A link exchange, also called reciprocal links, is when two webmasters agree to link to each other’s sites. This can be done for link building purposes in SEO but is also commonly done for general cross-promotion of each other’s products, services or information. A link exchange can be either black hat or white hat depending on how it is done and what the reasons behind it are.

How a link exchange works

A link exchange works by two webmasters agreeing to link to each other’s website or page for mutual benefit. Often, anchor text is chosen by each webmaster giving them more control over their link profile, but this doesn’t have to be the case.
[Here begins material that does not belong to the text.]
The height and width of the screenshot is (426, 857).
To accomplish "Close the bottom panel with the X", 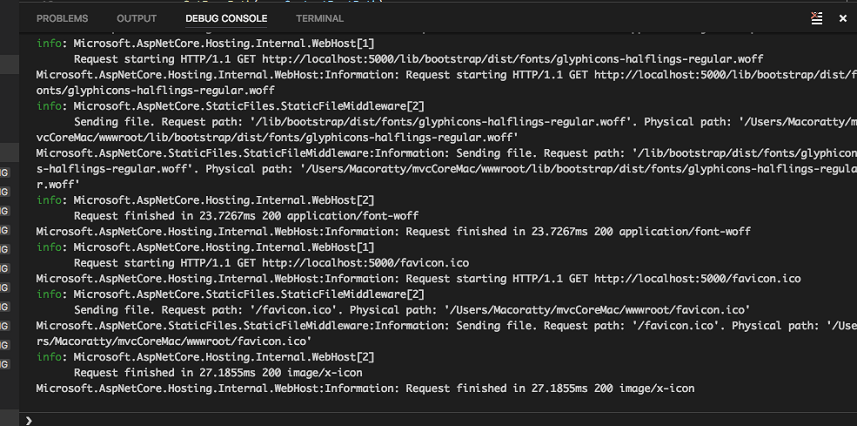I will point(843,19).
Reciprocal links can be black hat when done at scale, or when links are created from bad neighborhoods like low-quality linking sites or in link schemes. However, if there is a benefit to the user and link exchanges aren’t done excessively, they are generally considered white hat and in line with search engine guidelines.

How link exchanges were used in the past

In the early days of SEO, search engines used fewer ranking factors than they do now and there was less focus on the quality of links. Back then, link exchanges were used as a major part of off-page SEO, with either paid or free link exchanges being used to grow a website’s link profile and increase its PageRank.

These days, low-quality links have little to no value, and link schemes can even be penalized by search engines. This has led to link exchanges being used a lot less, with only genuinely beneficial link exchanges still offering any value.

Google’s stance on reciprocal links

Google clearly states [1] that it only sees excessive link exchanges that are used solely for the purpose of cross-linking as being against their guidelines.

Since Google and other major search engines want websites with the best user experience to be shown in their search engines, this is what their stance on link exchanging is based on. As long as the links add value to users and aren’t used to build backlinks at scale, link exchanges are generally accepted as white hat.

Link Exchange Screenshot

A highlighted section on developers.google.com that provides information on link exchanges

Relevance to SEO

Although not used often anymore, link exchanges can still be a good way of cross-promoting sites in parallel industries that aren’t direct competitors. For example, an eCommerce store that sells swimming pools and accessories may link to a pool cleaner’s website, and vice-versa, thereby promoting each other’s services.

This drives more targeted website traffic to each site and creates more value to users. This can benefit a site’s off-page SEO efforts and improve user signals on a site.

That being said, the relevance of the sites as well as their quality are important factors for successful link exchanges. This ensures they provide maximum marketing and SEO benefits.

References

  1. Link schemes Google Search Central. Retrieved 08 February 2021.